New York City and Long Island divorce attorney David Dikman started his career as a criminal prosecutor and continues to represent individuals in Criminal Court who have been charged with domestic violence related crimes. He has successfully tried cases in which the Defendant has been acquitted and exonerated of all charges.
Integrated Domestic Violence (IDV) Courts – We represent clients in all matters pending in Integrated Domestic Violence Court. This is a Court which was created in each county to avoid situations where the same parties have matters pending in two or three separate courts, as has been the case in the past where the same couple had a divorce case in Supreme Court, a family offense Order of Protection proceeding in Family Court, and one of them had been arrested and charged with a crime in Criminal Court.
These different cases have very different rules of procedure and law in each court. Every county has an integrated courtroom, usually located within the Supreme Court complex, wherein eligible matters are transferred in order to have one judge handle all matters involving the same people and eliminate the multitude of court dates the parties would otherwise have in three courts. Generally, the clerk’s office looks for eligible cases based upon their protocol. Cases often start in their customary courts, and the trigger for a possible transfer to the integrated court is after the arrest. The difference in each type of proceeding is preserved in the integrated court, which typically conducts business each day calling the “family court matter,” the “criminal matter,” and the “matrimonial matter” separately each time the parties appear in Court.
Divorce and Separation
If your marriage is over, you can seek to establish all rights and obligations by reaching an agreement that provides for one party to proceed through the court uncontested to obtain a final Judgment of Divorce, or you might elect to sign a Separation Agreement instead. Either way, with divorce or legal separation, you can expect to address and resolve issues you may have relating to child custody, visitation, spousal support, child support, the equitable distribution of marital property, the declaration of separate property, the division of bank accounts, furnishings, the division of marital debts, tax-related issues, and the payment of counsel fees.
At this point in time in New York, a spouse who seeks a divorce is entitled to a divorce. While our law includes fault-based grounds which have existed for decades, New York now recognizes “no-fault” divorce and entitles a spouse to a final divorce if he or she swears under oath that, in their opinion, the marriage is irretrievably broken for a period of six months or more. A spouse who is against a no-fault divorce and does not consent can expect that the divorce will be granted in the end and no trial on this issue will be necessary. The divorce will not be granted until all of the economic and child custody related issues have been determined by the court after a trial or by the parties themselves in a final agreement.

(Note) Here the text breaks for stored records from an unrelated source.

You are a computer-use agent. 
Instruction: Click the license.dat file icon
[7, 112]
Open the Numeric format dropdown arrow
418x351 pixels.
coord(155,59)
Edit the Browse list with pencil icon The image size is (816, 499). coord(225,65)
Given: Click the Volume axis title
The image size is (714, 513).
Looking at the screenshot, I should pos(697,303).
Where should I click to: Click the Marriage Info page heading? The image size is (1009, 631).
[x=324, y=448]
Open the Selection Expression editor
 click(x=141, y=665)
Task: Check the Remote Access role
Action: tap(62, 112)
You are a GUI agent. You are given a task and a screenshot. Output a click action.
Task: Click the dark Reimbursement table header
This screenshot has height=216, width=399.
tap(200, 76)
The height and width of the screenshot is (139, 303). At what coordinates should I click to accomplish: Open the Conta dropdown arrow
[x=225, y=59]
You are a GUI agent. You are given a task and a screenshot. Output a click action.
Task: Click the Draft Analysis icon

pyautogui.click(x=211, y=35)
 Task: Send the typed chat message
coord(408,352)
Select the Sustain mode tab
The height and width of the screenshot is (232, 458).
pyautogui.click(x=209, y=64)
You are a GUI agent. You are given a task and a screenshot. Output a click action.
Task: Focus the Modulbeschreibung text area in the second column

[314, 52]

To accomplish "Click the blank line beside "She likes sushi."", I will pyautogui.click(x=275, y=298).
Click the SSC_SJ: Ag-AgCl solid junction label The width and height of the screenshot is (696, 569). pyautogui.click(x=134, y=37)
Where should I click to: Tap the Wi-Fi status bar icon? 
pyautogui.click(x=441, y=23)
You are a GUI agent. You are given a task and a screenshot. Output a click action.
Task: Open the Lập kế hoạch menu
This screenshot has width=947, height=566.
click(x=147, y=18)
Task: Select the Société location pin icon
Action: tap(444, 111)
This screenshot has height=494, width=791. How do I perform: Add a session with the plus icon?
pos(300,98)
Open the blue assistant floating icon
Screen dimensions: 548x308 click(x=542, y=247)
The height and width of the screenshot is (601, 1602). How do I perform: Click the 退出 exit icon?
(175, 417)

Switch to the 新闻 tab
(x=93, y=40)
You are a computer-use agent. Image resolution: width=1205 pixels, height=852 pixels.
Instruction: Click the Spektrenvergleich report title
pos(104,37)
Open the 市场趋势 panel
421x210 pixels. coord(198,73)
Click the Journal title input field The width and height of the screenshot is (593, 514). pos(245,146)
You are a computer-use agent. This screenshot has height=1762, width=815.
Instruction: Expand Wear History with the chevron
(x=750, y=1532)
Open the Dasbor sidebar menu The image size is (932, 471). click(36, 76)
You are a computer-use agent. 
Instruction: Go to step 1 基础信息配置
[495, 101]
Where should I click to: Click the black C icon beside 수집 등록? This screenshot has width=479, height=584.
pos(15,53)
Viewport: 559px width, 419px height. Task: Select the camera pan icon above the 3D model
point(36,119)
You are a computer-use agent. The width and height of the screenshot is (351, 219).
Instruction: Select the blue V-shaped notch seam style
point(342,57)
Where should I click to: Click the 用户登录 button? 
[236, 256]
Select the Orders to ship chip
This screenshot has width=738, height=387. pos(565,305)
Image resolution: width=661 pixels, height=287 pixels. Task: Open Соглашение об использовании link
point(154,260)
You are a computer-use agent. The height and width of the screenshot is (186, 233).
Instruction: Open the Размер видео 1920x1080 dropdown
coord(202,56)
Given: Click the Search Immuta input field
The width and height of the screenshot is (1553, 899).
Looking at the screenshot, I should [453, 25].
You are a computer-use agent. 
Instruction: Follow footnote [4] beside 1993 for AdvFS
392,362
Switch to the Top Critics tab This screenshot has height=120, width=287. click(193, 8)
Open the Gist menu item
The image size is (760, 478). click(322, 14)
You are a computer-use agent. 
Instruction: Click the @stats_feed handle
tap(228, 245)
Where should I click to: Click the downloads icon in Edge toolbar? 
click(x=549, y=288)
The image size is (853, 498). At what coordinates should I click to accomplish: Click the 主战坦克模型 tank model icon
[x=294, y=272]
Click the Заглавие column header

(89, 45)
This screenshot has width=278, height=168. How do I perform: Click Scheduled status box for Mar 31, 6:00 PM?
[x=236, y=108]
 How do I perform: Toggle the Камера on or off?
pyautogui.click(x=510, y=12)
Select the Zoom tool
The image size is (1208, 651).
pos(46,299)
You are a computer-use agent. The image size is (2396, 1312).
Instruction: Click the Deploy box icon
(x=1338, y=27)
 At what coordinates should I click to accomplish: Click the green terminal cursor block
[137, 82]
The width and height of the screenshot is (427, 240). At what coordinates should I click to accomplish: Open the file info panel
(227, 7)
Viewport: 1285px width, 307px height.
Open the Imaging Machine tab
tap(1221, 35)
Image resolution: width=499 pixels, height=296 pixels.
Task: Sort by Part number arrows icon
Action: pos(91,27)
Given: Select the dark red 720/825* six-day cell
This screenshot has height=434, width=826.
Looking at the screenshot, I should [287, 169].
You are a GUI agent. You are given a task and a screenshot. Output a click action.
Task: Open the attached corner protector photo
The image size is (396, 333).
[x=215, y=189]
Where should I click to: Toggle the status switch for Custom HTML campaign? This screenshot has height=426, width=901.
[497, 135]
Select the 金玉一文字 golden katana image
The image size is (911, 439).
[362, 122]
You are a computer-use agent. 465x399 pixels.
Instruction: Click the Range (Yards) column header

There are limited benefits to a legal separation as opposed to a final divorce. One such benefit is health insurance for a dependent spouse, which can be maintained during the period of legal separation, regardless how long that lasts. In the event of a divorce, coverage as a dependent spouse ends subject to the availability of COBRA extension coverage for up to 36 months as a former spouse at significant cost.
A claim or complaint of a Violation of an Existing Order of Protection, if made to the police department, will result in a mandatory arrest of the alleged offender and criminal charges that can rise to the level of a felony even when the incident did not otherwise seem particularly serious in nature. The Court, police, and prosecutors take these Orders very seriously and, unfortunately, are sometimes duped by individuals who seek to use the Orders and proceedings as a sword rather than a shield. A violation petition can also be filed in Family Court, whether or not a police report was made. The level of proof required in each court is different and, on occasion, both cases stemming from the same conduct can continue simultaneously and even end with different results.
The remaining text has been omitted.